(1) The board shall certify a plan as a qualified health plan to be offered through the exchange if the plan is determined by the:
(a) Insurance commissioner to meet the requirements of Title
48 RCW and rules adopted by the commissioner pursuant to chapter
34.05 RCW to implement the requirements of Title
48 RCW;
(b) Board to meet the requirements of applicable federal law for certification as a qualified health plan; and
(c) Board to include tribal clinics and urban Indian clinics as essential community providers in the plan's provider network consistent with federal law.

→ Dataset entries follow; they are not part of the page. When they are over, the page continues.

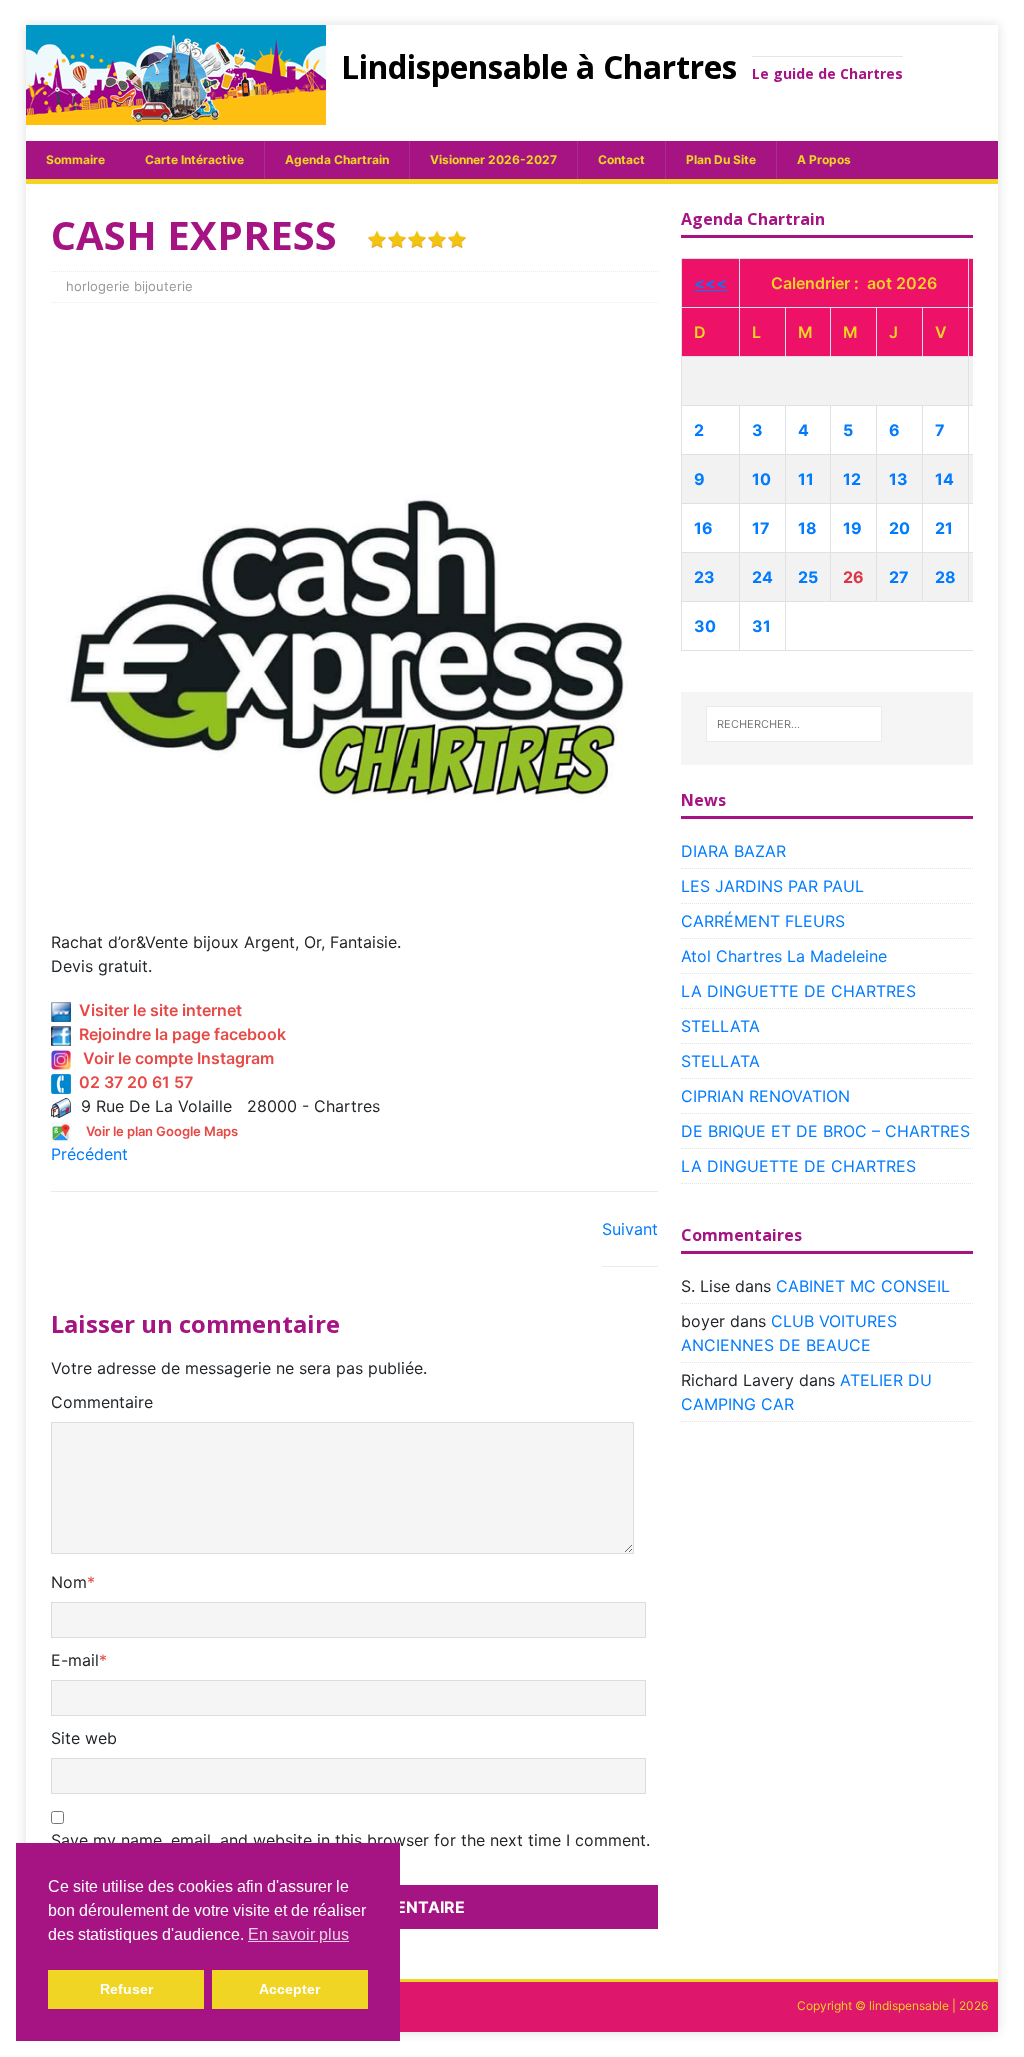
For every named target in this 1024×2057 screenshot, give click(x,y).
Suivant (630, 1229)
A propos (824, 159)
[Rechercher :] (794, 724)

If consistent with federal law, integrated delivery systems shall be exempt from the requirement to include essential community providers in the provider network.
(2) Consistent with applicable federal law, the board shall allow stand-alone dental plans to offer coverage in the exchange beginning January 1, 2014. Dental benefits offered in the exchange must be offered and priced separately to assure transparency for consumers.
(3) The board may permit direct primary care medical home plans, consistent with applicable federal law, to be offered in the exchange.
(4) Upon request by the board, a state agency shall provide information to the board for its use in determining if the requirements under subsection (1)(b) or (c) of this section have been met. Unless the agency and the board agree to a later date, the agency shall provide the information within sixty days of the request. The exchange shall reimburse the agency for the cost of compiling and providing the requested information within one hundred eighty days of its receipt.
(5) A decision by the board denying a request to certify or recertify a plan as a qualified health plan may be appealed according to procedures adopted by the board.